Ecco a voi La Strada per El Dorado (The Road to El Dorado), pellicola animata comica e d’avventura del 2000 diretta da Bibo Bergeron, Will Finn, Don Paul e David Silverman.

Trama:
Siamo nel 1519 in Spagna e per la precisione a Siviglia. Qui il condottiero spagnolo Hernán Cortés (Jim Cummings) sta per imbarcarsi per andare a conquistare il Nuovo Mondo e dare alla Spagna enormi ricchezze. Nello stesso momento due ladruncoli, Tullio (Kevin Kline) e Miguel (Kenneth Branagh), stanno vincendo molto con il gioco d’azzardo, utilizzando ovviamente dei dadi truccati. Sembra che gli altri sfidanti non abbiano più nulla da scommettere, ma all’improvviso uno di questi tira fuori una mappa che dovrebbe portare alla leggendaria città di El Dorado. Se i due vincono, la mappa sarà tutta loro. Miguel è emozionato, vorrebbe a tutti i costi avere quella mappa per poter vivere finalmente un’avventura epica con il suo amico. Tullio d’altro canto non si fida.
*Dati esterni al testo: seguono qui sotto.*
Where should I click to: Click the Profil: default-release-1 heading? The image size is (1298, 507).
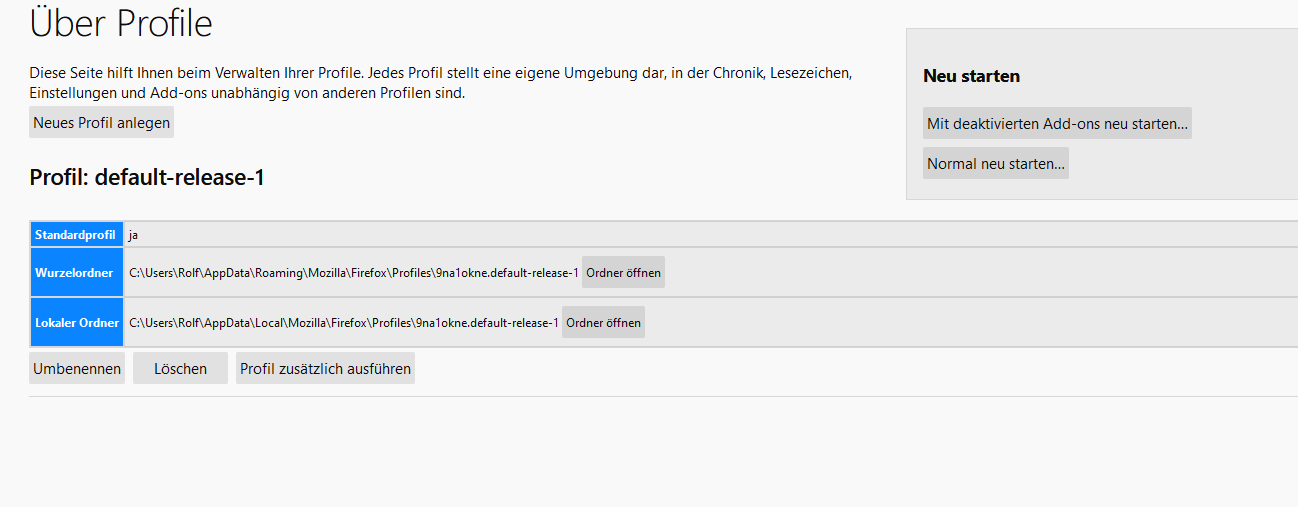pos(147,178)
La mappa potrebbe essere anche un falso e non vuole rischiare tutto quello che hanno ottenuto finora per un pezzo di carta. Alla fine però Miguel riesce a convincere Tullio e i due vincono perfino la mappa. Purtroppo il loro imbroglio viene scoperto e i due sono costretti a una rocambolesca fuga. Alla fine finiscono per sbaglio nella nave di Cortés dove vengono fatti prigionieri. Riusciranno dopo un po’ a fuggire dalla nave e con loro porteranno sempre per errore un cavallo di nome Altivo. Dopo molti giorni passati a vagare nell’oceano, i tre arrivano sulla terraferma e Miguel riconosce alcuni luoghi presenti sulla mappa. Ed è così che i due intraprendono un viaggio dove scopriranno la magnifica città di El Dorado e faranno la conoscenza del suo popolo, un popolo tra l’altro che li considera degli dei.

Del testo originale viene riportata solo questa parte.